── Data to use
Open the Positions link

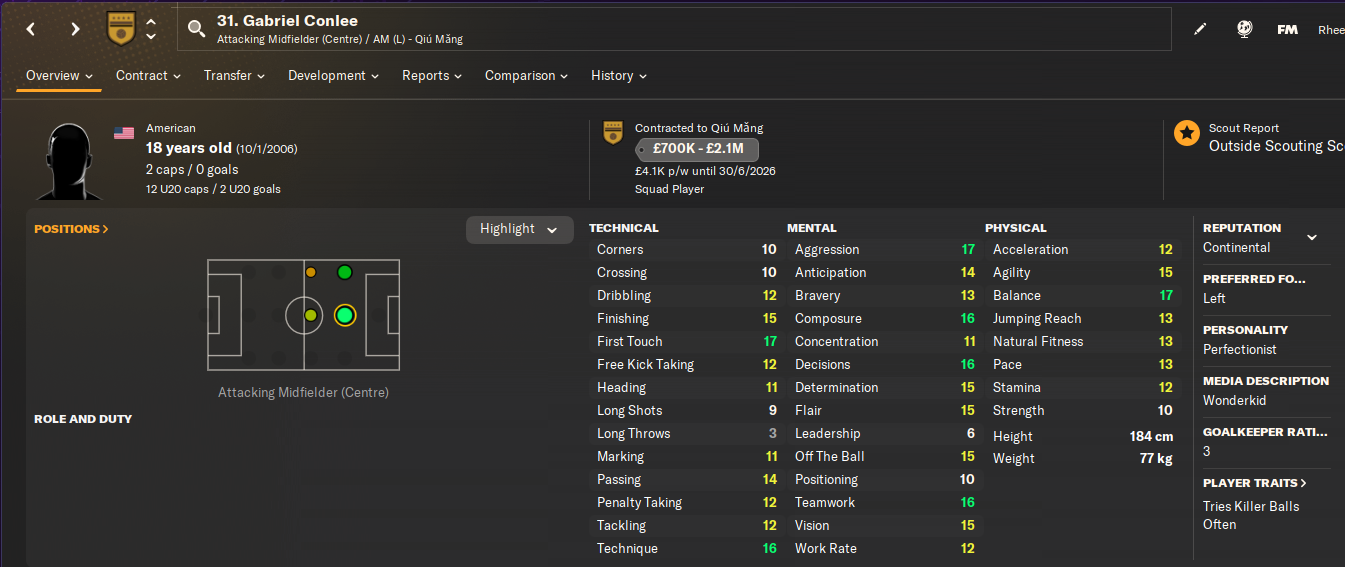tap(71, 229)
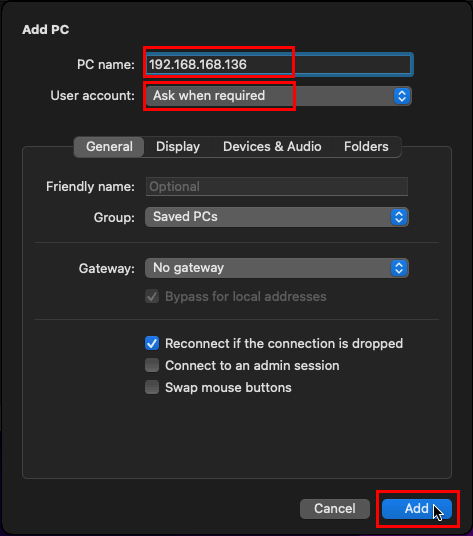Screen dimensions: 473x536
Task: Expand the No gateway dropdown
Action: (276, 268)
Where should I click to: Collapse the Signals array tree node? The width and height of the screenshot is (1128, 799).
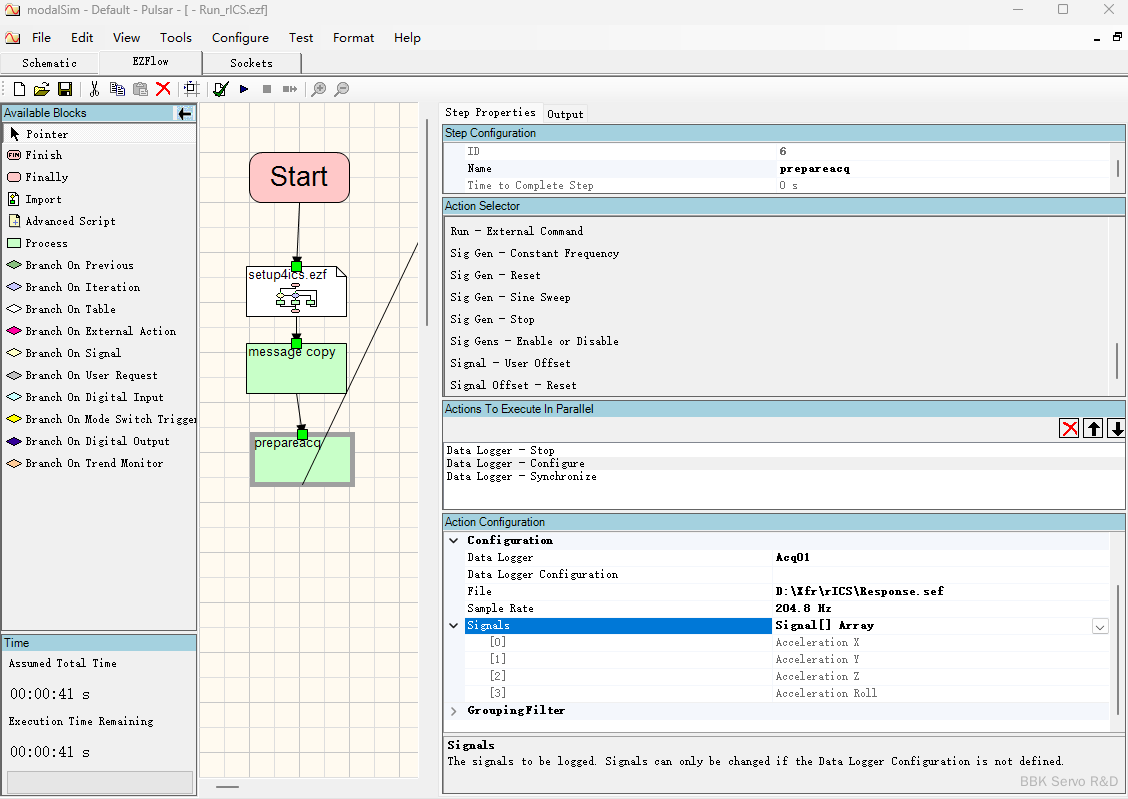point(454,626)
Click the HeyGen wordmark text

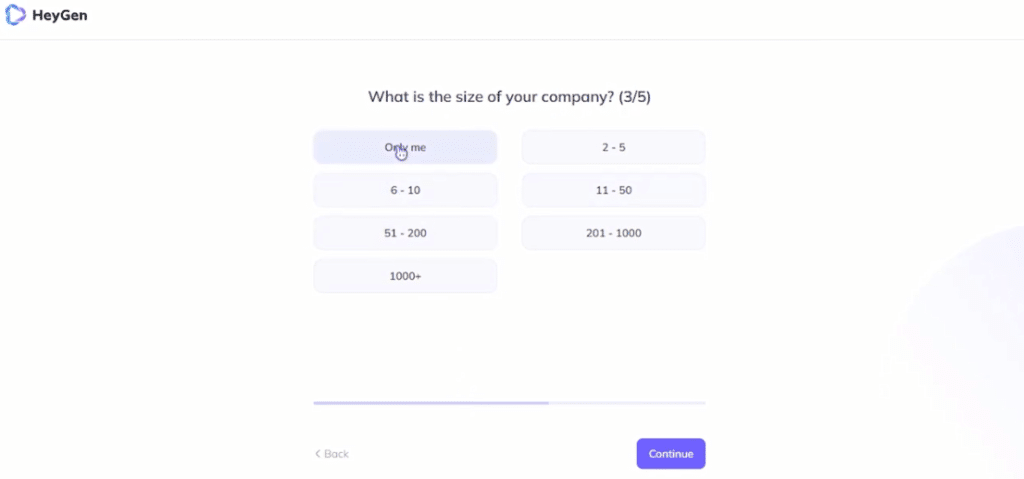[59, 15]
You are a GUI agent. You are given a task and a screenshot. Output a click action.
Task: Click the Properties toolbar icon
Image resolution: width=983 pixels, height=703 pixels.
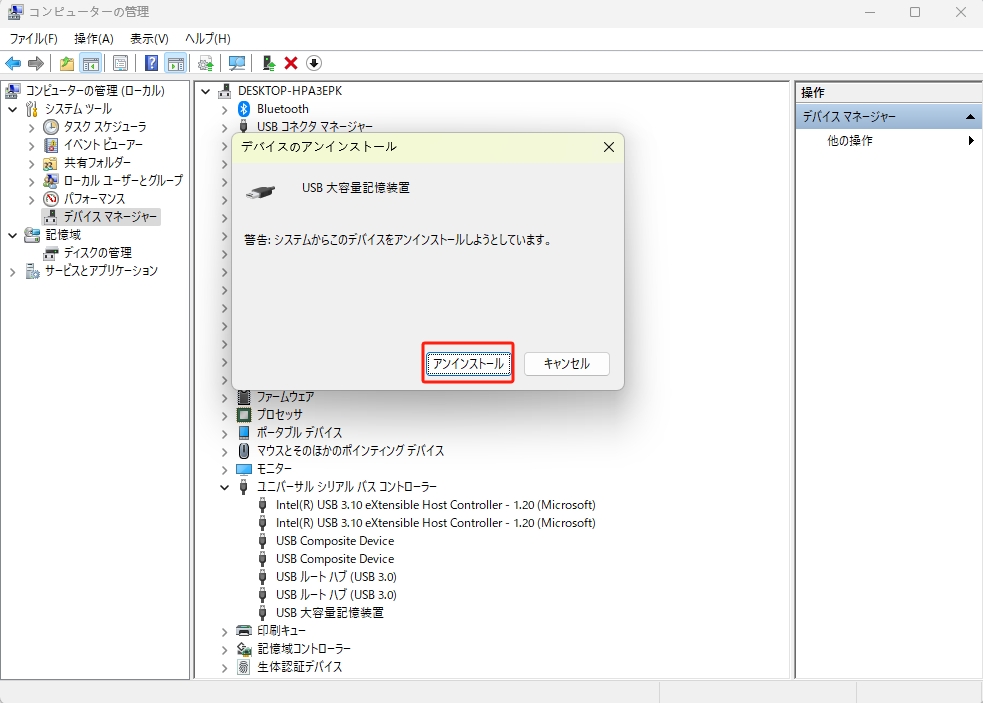point(120,63)
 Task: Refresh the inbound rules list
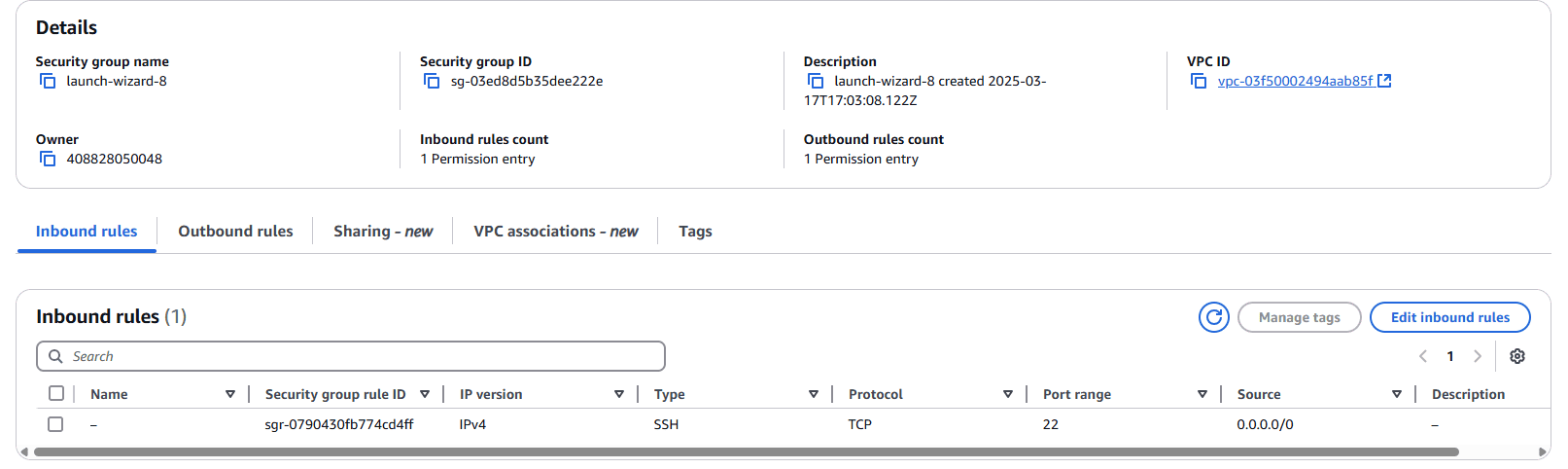1214,317
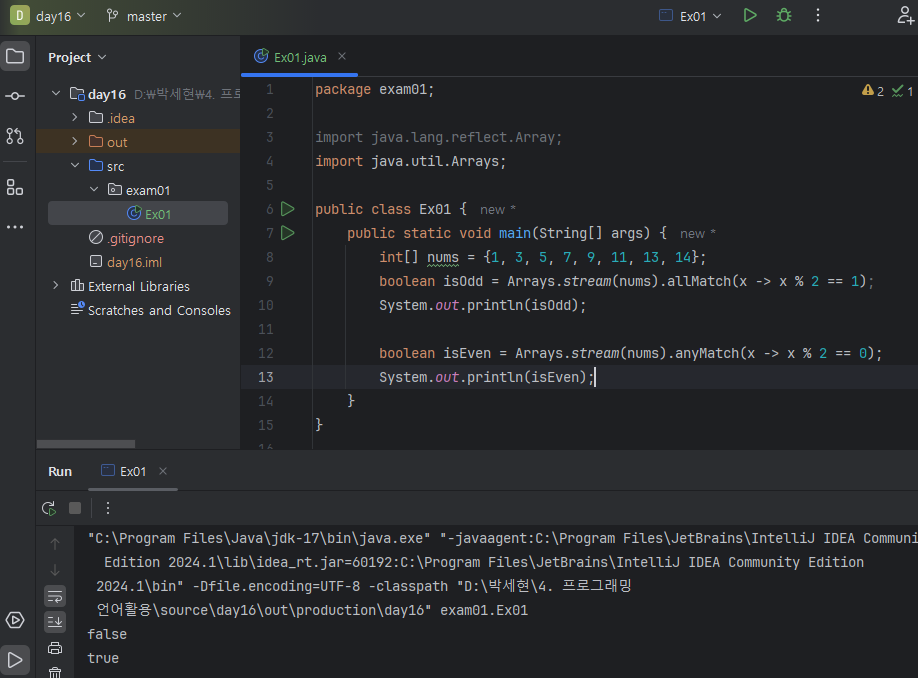The image size is (918, 678).
Task: Start debugging with the Debug bug icon
Action: (x=784, y=16)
────
What you should do: Your answer must be the records above, copied exactly, with no pictures.

Task solution:
Open the Positions link

tap(71, 229)
Screen dimensions: 473x536
Task: Expand the No gateway dropdown
Action: (276, 268)
Where should I click to: Collapse the Signals array tree node? The width and height of the screenshot is (1128, 799).
point(454,626)
Click the HeyGen wordmark text

[59, 15]
You are a GUI agent. You are given a task and a screenshot. Output a click action.
Task: Click the Properties toolbar icon
Image resolution: width=983 pixels, height=703 pixels.
point(120,63)
 Task: Refresh the inbound rules list
1214,317
The image size is (918, 678).
Task: Start debugging with the Debug bug icon
Action: (x=784, y=16)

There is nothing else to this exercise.